Problem requirements: Reproduce verbatim the lines of the material below, starting at the line with "Home (45, 64)" and ending at the line with "Screenshot is 430x1171.", both inclusive; skip the rest.

Source data:
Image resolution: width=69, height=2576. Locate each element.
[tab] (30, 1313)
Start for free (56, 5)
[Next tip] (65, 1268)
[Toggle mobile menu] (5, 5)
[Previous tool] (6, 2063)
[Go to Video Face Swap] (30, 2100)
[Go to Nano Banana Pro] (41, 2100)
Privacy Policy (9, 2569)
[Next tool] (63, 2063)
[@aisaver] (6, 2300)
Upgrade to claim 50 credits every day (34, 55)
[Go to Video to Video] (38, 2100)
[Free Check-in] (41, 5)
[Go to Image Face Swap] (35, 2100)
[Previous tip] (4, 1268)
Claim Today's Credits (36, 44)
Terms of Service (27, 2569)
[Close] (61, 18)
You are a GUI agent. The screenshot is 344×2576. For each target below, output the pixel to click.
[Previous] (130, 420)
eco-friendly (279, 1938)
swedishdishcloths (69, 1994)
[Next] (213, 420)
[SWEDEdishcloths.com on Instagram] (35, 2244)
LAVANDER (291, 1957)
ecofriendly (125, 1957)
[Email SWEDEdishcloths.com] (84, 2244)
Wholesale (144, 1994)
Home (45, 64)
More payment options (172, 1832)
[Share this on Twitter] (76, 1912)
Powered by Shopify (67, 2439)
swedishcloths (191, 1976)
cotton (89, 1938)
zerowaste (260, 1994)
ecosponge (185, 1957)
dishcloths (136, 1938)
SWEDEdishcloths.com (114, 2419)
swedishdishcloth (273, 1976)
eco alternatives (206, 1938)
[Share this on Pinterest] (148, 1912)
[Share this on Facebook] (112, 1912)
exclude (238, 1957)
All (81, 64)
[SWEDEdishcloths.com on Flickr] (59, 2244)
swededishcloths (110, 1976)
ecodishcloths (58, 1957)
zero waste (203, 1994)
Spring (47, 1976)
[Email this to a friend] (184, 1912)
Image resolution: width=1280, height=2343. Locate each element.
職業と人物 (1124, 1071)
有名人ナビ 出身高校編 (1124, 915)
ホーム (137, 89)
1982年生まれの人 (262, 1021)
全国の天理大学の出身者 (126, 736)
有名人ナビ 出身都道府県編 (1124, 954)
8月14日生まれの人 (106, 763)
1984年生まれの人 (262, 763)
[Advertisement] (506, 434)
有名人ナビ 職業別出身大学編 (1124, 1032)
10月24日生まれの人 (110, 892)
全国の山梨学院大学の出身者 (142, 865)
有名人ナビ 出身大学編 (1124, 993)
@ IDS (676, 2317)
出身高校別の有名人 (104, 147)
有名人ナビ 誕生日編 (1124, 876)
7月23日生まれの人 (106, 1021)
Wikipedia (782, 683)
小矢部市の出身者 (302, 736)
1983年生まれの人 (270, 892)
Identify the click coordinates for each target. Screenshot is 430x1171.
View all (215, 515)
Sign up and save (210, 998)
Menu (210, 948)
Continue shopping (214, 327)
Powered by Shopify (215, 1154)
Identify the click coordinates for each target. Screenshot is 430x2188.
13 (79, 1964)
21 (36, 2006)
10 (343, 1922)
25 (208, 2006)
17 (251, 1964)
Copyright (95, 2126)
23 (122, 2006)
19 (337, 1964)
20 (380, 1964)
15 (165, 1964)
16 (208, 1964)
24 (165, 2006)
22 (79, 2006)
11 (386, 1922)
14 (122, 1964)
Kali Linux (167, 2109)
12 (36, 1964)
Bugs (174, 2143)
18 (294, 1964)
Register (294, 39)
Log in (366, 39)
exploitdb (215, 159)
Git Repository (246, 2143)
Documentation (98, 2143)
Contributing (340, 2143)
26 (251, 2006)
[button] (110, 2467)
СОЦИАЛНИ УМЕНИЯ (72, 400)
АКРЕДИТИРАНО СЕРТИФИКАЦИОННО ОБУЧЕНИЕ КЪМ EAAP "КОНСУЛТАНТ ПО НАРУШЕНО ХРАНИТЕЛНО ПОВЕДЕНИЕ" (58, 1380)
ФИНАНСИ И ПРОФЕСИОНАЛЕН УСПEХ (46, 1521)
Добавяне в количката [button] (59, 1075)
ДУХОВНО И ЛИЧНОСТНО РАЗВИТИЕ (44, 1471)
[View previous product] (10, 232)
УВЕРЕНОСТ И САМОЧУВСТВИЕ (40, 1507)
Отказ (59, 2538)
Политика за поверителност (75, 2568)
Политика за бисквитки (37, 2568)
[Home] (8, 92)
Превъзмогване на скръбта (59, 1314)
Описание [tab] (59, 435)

Response for this exercise:
Home (45, 64)
More payment options (172, 1832)
[Share this on Twitter] (76, 1912)
Powered by Shopify (67, 2439)
swedishcloths (191, 1976)
cotton (89, 1938)
zerowaste (260, 1994)
ecosponge (185, 1957)
dishcloths (136, 1938)
SWEDEdishcloths.com (114, 2419)
swedishdishcloth (273, 1976)
eco alternatives (206, 1938)
[Share this on Pinterest] (148, 1912)
[Share this on Facebook] (112, 1912)
exclude (238, 1957)
All (81, 64)
[SWEDEdishcloths.com on Flickr] (59, 2244)
swededishcloths (110, 1976)
ecodishcloths (58, 1957)
zero waste (203, 1994)
Spring (47, 1976)
[Email this to a friend] (184, 1912)
Image resolution: width=1280, height=2343. Locate each element.
職業と人物 (1124, 1071)
有名人ナビ 出身高校編 (1124, 915)
ホーム (137, 89)
1982年生まれの人 (262, 1021)
全国の天理大学の出身者 (126, 736)
有名人ナビ 出身都道府県編 (1124, 954)
8月14日生まれの人 (106, 763)
1984年生まれの人 (262, 763)
[Advertisement] (506, 434)
有名人ナビ 職業別出身大学編 (1124, 1032)
10月24日生まれの人 (110, 892)
全国の山梨学院大学の出身者 (142, 865)
有名人ナビ 出身大学編 (1124, 993)
@ IDS (676, 2317)
出身高校別の有名人 (104, 147)
有名人ナビ 誕生日編 (1124, 876)
7月23日生まれの人 (106, 1021)
Wikipedia (782, 683)
小矢部市の出身者 (302, 736)
1983年生まれの人 (270, 892)
Identify the click coordinates for each target. Screenshot is 430x1171.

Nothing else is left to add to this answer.